Quattro tele del convento delle Carmelitane

Della chiesa dei SS. Giuseppe e Teresa, si conservano in cattedrale quattro quadri. Due nell’atrio della porta laterale di sinistra e due nella cappella del S. Cuore. I primi rappresentano S. Teresa che venera S. Giuseppe e la visitazione della vergine a S. Elisabetta; i secondi rappresentano, a mezza figura, l’Ecce Homo e l’incredulità di S. Tommaso apostolo. Tutti questi quadri appartengono alla scuola genovese del secolo XVII; però non si conosce il nome dell’autore e neppure si ha notizia dell’epoca in cui pervennero in cattedrale. Esaminiamo il primo quadro. Maria SS. conduce S. Teresa di Gesù a venerare S. Giuseppe. L’episodio, suggerito dalla speciale devozione a S. Giuseppe della riformatrice del Carmelo, è inquadrato da una bella teoria di angeli; i colori sono vivaci e la tecnica risente di quell’eclettismo che caratterizzava la pittura genovese del 600. Il quadro era l’icona della chiesa delle Carmelitane Scalze.

Il secondo quadro rappresenta l’incontro tra Maria SS. e la cugina Elisabetta. La scena evangelica, che si svolge in un ambiente tipicamente medioevale, ha due testimoni: il vecchio sacerdote Zaccaria ed un’ancella. È una squisita composizione di schietto sapore raffaellesco. L’Ecce Homo ricorda la maniera degli scolari lombardi del Leonardo. Un soldato reggendo il manto rosso a Gesù, mette in evidenza il suo corpo piagato. Il Cristo arieggia una figura cinquecentesca di Andrea Solario. Il quarto quadro offre la scena del cenacolo, allorquando S. Tommaso viene invitato da Gesù a porre la mano nella piaga del costato. Intorno ai protagonisti, Gesù e Tommaso, vi sono altri quattro apostoli in atteggiamenti tra i curioso ed il soddisfatto. La scena luminosa e disinvolta risente l’influenza della scuola del Tiepolo.
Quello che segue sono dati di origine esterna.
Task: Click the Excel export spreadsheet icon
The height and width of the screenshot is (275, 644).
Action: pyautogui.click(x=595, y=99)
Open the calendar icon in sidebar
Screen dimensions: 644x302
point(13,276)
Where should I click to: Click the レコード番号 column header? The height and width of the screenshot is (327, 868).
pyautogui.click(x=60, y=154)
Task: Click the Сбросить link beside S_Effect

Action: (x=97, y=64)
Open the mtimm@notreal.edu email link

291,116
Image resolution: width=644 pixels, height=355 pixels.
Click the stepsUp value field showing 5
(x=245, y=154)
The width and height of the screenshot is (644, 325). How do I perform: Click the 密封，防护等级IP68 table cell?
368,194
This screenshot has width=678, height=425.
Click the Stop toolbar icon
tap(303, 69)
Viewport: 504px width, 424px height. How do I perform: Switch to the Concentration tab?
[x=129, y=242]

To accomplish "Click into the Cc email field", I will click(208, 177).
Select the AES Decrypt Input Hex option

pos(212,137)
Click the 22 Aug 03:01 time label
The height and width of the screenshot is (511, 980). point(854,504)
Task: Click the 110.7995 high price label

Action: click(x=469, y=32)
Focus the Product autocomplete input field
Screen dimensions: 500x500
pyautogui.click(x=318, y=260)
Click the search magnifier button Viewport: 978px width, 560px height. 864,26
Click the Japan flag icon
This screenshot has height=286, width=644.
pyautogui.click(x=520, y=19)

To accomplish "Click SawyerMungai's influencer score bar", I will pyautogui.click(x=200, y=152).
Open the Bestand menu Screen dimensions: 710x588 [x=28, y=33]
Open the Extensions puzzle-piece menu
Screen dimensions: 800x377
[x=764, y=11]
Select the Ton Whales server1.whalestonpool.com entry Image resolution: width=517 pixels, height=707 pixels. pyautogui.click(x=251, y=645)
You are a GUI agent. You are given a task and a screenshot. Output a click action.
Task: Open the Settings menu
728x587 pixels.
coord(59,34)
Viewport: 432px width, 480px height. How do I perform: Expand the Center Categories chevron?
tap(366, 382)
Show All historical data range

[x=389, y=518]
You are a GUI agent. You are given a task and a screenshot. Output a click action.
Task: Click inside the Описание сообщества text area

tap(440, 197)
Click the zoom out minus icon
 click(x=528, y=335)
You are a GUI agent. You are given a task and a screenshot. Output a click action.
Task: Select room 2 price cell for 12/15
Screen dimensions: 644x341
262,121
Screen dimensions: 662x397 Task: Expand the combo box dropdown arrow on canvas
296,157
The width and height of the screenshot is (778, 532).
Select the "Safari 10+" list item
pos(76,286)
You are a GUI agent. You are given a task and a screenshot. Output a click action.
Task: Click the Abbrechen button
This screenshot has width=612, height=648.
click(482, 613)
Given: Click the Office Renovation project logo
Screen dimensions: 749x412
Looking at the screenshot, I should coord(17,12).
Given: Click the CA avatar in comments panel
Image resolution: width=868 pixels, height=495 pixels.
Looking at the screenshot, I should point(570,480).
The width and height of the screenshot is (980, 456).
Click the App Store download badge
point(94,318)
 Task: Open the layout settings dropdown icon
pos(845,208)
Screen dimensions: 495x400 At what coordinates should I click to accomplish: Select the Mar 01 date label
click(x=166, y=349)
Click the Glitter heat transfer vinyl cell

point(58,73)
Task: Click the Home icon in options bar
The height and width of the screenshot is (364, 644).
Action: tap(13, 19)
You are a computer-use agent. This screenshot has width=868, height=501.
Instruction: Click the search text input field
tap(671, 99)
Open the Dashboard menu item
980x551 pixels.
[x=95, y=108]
Daniele nella fossa dei leoni

Nel coretto a sinistra della cappella di S. Giuseppe vi è una grande tela che rappresenta Daniele nella fossa dei leoni, mentre riceve cibo dal profeta Abacuc trasportato a volo da un angelo (Dn 14, 31-38). Faceva parte dell’antico e grandioso sepolcro dipinto per la cattedrale di Alessandria da Bernardino Galliari d’Andorno (1707-1794). Di questo pittore vi sono buoni quadri in parecchie chiese di Lombardia e Piemonte: lavorò anche a Berlino. La sua fama maggiore è però dovuta ai dipinti di scene e sipari di teatri. Il sipario e la decorazione del Regio di Torino era del Galliari.